■ SUPPLIED PASSAGE:
^^^^^^^^
Mindfulness (Still) Works

We all know by now about the mindfulness research. Thousands of studies. Top-tier journals. Exemplary findings. Mindfulness, it seems, is an effective treatment for everything from hypertension to depression, from ADHD to PTSD, from racial intolerance to everyday anxiety.

But recently some researchers have begun to push back. Wait a minute! they seem to say over their cold cups of coffee in their windowless labs. Nothing can be this good.

And so, over the past year or so, we have seen a few publications that would like to throw a wet towel on the mindfulness fever that has overtaken America's schools, hospitals, corporations, and media publications.

So let's look at two of these naysayers, shall we?

Earlier this year Coronado-Montoya et al. published a statistical analysis of 124 mindfulness studies. In it, they claimed that, low and behold, the effects of the intervention had likely been exaggerated. Why? Because 88 percent of the trials reported positive results. Put simply, that’s just not possible. Even if mindfulness is effective (which it is), that number is 1.6 times higher than what would be statistically reasonable.

Does this mean mindfulness doesn't work? Absolutely not.

It’s called “selective publication,” and it is rampant, not just in the mindfulness literature, but in all psychological research, and in most medical research besides. Put simply, selective publication takes place when researchers publish positive outcomes and don’t publish negative outcomes. The dynamic is exacerbated by the refusal of most journals to publish most null findings.

The result? It's likely (though not certainly) true that the effect sizes for mindfulness interventions are less robust than initially reported. It does not follow, however, that you should quit your morning meditation and just binge watch Netflix before work.

In another study intended to reset our expectations for mindfulness, Kuyken et al. published the most hard-nosed, nitty-gritty, no-holds-barred randomized controlled trial that anyone is ever likely to conduct. They published it in the Lancet, often considered the world’s premier medical journal.

In the study, they divided 424 chronically depressed patients into two groups: one received medication, the other mindfulness. After five separate follow-ups over a period of 24 months, the investigators crunched their numbers and concluded . . . what?

First, that there is no evidence that mindfulness is superior to antidepressants. Second, that both treatments produce “enduring positive outcomes.”

Stop the bus. Let's repeat that.

Mindfulness is only as effective as SSRIs. Does anyone remember the epic hullabaloo when SSRIs hit the market 20 years ago? Did anyone read Listening to Prozac? Aren't SSRIs, to this day, considered the first line of defense against mild to medium depression and relapse by medical professionals everywhere?

So, friends, if some of the supposed pushback against mindfulness has got you reconsidering your daily commitment to sitting still, if you wondered whether it's really worth it to count your breaths or scan your attention slowly through your appendages on a Sunday morning, you can rest assured.

Yes, mindfulness is a craze right now. Yes, there are adjustments to be made in the research literature. Yes, your girlfriend should stop badgering you to wash the dishes more mindfully.

But one thing is, at this point, beyond contention: mindfulness works.
^^^^^^^^
■ INFORMATION SUPPLIED:

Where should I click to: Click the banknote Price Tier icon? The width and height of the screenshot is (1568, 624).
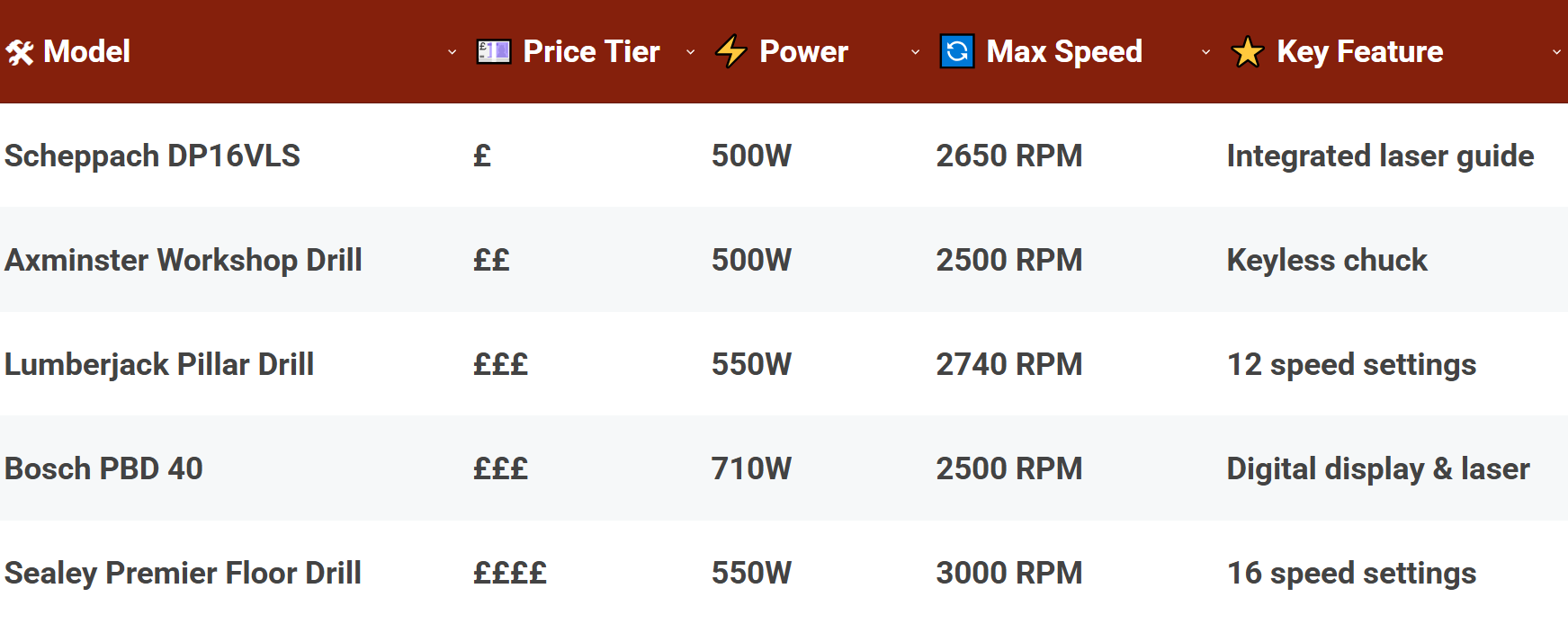[493, 52]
^^^^^^^^
■ PARTS OF THE EXERCISE:
**1.** Please copy out the stretch of the mindfulness article from "First, that there" through "can rest assured.".
**2.** According to the mindfulness article, what percentage of the trials in the Coronado-Montoya et al. analysis reported positive results?

■ EXERCISE SOLUTIONS:
**1.**
First, that there is no evidence that mindfulness is superior to antidepressants. Second, that both treatments produce “enduring positive outcomes.”

Stop the bus. Let's repeat that.

Mindfulness is only as effective as SSRIs. Does anyone remember the epic hullabaloo when SSRIs hit the market 20 years ago? Did anyone read Listening to Prozac? Aren't SSRIs, to this day, considered the first line of defense against mild to medium depression and relapse by medical professionals everywhere?

So, friends, if some of the supposed pushback against mindfulness has got you reconsidering your daily commitment to sitting still, if you wondered whether it's really worth it to count your breaths or scan your attention slowly through your appendages on a Sunday morning, you can rest assured.

**2.** 88 percent